The desert never fails to conjure up images of Western movies. I expect to see Indians in full battle regalia on horseback on each ridge, and spot the dust plume kicked up by cowboys, with lariats on their saddles and spurs on their boots. There’s an other worldliness to it all that defies explanation. The Casa Grande Ruins National Monument in Coolidge AZ has been a part of such a landscape for the last 650 years. It’s one of the largest standing prehistoric structures in North America and a window to a time when primative irrigation systems fed the land and crops that sustained the desert peoples for over a thousand years until about 1450 C.E. It was first mentioned in written form when Padre Eusebio Francisco Kino stumbled across the ruins in 1694 – he dubbed it Casa Grande (great house). Its purpose remains unknown. It could well have been a meeting place for the Sonoran Desert People or an administrative point for the irrigation canals and trade routes. Others say that
Casa Grande functioned partly as an astronomical observatory since the four walls face the points of the compass, and some of the windows are aligned to the positions of the sun and moon at specific times.
But no one really knows.
With the arrival of the railway and the advent of tourism, visitors to the Casa Grande Ruins helped themselves to souvenirs and left their mark in the form of graffiti.
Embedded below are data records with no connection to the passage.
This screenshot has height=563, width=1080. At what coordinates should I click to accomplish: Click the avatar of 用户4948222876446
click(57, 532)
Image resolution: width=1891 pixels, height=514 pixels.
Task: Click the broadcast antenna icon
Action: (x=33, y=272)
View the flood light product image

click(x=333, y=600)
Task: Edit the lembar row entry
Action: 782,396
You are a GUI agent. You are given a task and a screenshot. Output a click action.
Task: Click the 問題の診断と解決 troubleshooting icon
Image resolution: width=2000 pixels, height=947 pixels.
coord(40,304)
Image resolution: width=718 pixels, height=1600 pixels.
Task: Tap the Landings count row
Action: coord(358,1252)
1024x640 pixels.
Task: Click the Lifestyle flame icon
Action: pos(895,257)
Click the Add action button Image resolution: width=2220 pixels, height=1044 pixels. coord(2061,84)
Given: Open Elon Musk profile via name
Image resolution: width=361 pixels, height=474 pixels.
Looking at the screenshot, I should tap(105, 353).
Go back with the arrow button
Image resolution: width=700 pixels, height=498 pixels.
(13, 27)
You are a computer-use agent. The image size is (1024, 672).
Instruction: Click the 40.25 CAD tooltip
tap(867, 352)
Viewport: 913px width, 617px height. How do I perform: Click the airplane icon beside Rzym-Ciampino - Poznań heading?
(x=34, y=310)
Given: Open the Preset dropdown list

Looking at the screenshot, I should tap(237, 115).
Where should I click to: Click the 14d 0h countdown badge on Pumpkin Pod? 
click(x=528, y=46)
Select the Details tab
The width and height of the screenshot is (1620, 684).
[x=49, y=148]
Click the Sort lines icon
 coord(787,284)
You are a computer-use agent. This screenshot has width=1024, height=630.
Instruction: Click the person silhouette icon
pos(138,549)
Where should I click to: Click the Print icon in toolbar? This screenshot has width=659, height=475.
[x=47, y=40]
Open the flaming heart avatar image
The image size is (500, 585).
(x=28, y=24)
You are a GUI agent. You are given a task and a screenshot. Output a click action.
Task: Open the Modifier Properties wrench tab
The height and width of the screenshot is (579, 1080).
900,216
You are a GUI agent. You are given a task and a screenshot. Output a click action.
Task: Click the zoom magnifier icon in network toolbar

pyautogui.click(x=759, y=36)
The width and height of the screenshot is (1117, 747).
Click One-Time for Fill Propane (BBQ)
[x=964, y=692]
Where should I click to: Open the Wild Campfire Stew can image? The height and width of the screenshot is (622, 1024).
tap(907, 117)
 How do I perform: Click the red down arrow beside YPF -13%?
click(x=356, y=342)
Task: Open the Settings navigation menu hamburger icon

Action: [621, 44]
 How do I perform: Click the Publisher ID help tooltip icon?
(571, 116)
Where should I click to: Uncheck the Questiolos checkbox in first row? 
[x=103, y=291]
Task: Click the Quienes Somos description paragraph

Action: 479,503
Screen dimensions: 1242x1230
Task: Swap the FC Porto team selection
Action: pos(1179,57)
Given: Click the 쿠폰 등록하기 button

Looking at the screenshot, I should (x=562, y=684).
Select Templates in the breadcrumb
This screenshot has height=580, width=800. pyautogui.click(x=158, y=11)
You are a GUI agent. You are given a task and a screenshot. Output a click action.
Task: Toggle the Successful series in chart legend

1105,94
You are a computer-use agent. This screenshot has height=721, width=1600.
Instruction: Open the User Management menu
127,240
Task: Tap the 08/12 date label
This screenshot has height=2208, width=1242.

Yes, even back then, taggers were busy. Those with an appreciation for its ancient history became concerned.
In 1892, President Benjamin Harrison set aside one square mile of Arizona Territory surrounding the Casa Grande Ruins as the first prehistoric and cultural reserve established in the United States.
Later, in 1918, President Woodrow Wilson declared Casa Grande Ruins a National Monument, the fifth in the country, and the National Park Service became its new custodians.
When you think of the tools they had on hand, that such a place was built and is still standing is quite remarkable. The rafters were made from the ribs of the native Saguaro cactus and threaded through holes high up on the walls of buildings. The mind boggles.
Walking around the Casa Grande Ruins got me thinking about names. The Tohono O’odham are descended from the Hohokam people, the ‘master dwellers of the desert’, who created ‘sophisticated canal systems to irrigate their crops of cotton, tobacco, corn, beans, and squash’. But are they Indian, Native American, or American Indian? Or does it matter? Should I not be bothered?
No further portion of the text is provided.